Abbreviation: MRSA, methicillin-resistant Staphylococcus aureus.

Discussion

This study had several interesting findings regarding the association between rpoB474 silent mutations and the different SCCmec and ST type MRSA isolates. Nearly all of the 48 MRSA isolates (Groups B and D) carried SCCmec type IV and V had the rpoB474 silent mutation. In contrast, none of them had the gyrA86/126 silent mutation and most of them do not have double mutations of gyrA/par C gene. Furthermore, these isolates exhibit high susceptibility to ciprofloxacin, and other antibiotics. All of these characteristics are consistent with microbiological features of community-acquired-MRSA (CA-MRSA).25,26 Additionally, most of the CA-MRSA isolates in this study were found to be ST59, which is the major type of CA-MRSA in Taiwan.27, 28 In contrast, for the group of 31 MRSA isolates without the rpoB474 silent mutation (Groups A and C), all of them had the double mutations in the gyrA and parC genes, and showed high ciprofloxacin MIC levels. Among them, SCCmec type III compromised most of the MRSA isolates (n=27, 87.1%). These findings indicate that MRSA without the rpoB474 silent mutation is associated with higher resistance to ciprofloxacin, and most of these isolates should be classified as hospital-acquired MRSA (HA-MRSA) carrying SCCmec type III. In summary, we found the different presentations between MRSA isolates with and without rpoB474 silent mutation and this mutation may help differentiate the different microbiologic characteristic of MRSA clinical isolates.

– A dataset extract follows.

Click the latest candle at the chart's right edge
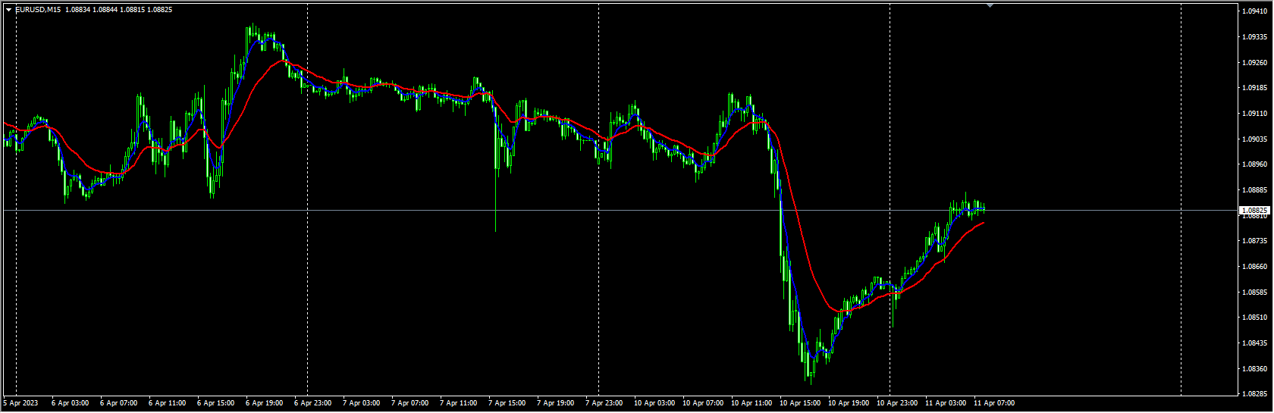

In this study, MRSA ciprofloxacin resistance was found to be associated with the mutations of gyrA S84L/parC S80F or gyrA S84L, S85P/parC S80Y. This is consistent with previous findings that double mutants in the parC and gyrA genes may cause high-level resistance to ciprofloxacin with an MIC value ≥ 64 mg/dL.29 Meanwhile, we also found a reciprocal relationship of rpoB474, gyrA86/126 silent mutation and gyrA/parC mutation that had never been reported before. Previous study suggested that rpoB mutation could be a “regulatory” mutation to decrease vancomycin susceptibility in heterogeneous vancomycin-intermediate S. aureus (hVISA) and VISA phenotype acquisition.30,31 In addition, the role of rpoB mutation in the ciprofloxacin resistance has been demonstrated in the study of Escherichia coli with ciprofloxacin-selected rpoB mutations.32 Pietsch et al found that the mutations in RNA polymerase can be served as novel contributors to the evolution of resistance to ciprofloxacin and also significantly increase the expression of mdtK, encoding a multidrug efflux transporter.32 However, rpoB474 and gyrA86/126 mutations in this study are silent mutations. In contrast to true mutation, they just have nucleotide change but do not result in new amino acid substitute. Therefore, whether the finding is incidental or significant among MRSA isolates remains unclear. Further study is warranted to investigate possible mechanisms.

Conclusion

We found the phenomenon about the relationship between rpoB474, gyrA86/126 silent mutation and gyrA/parC mutation with ciprofloxacin MIC and antibiotic resistance. Most occurrences of this rpoB474 silent mutation were found in CA-MRSA isolates with susceptibility to most antibiotics, especially for ciprofloxacin. In contrast, most of MRSA isolates without this mutation are HA-MRSA with high resistance to ciprofloxacin.

Acknowledgments

This study was supported by a research grant (nos. CMFHT10501, CMNCKU10509) from the Chi-Mei Medical Center Research Foundation, and MOST 105-2314-B-384-007-MY3 from Ministry of Science and Technology.

Footnotes

Disclosure

The authors report no conflicts of interest in this work.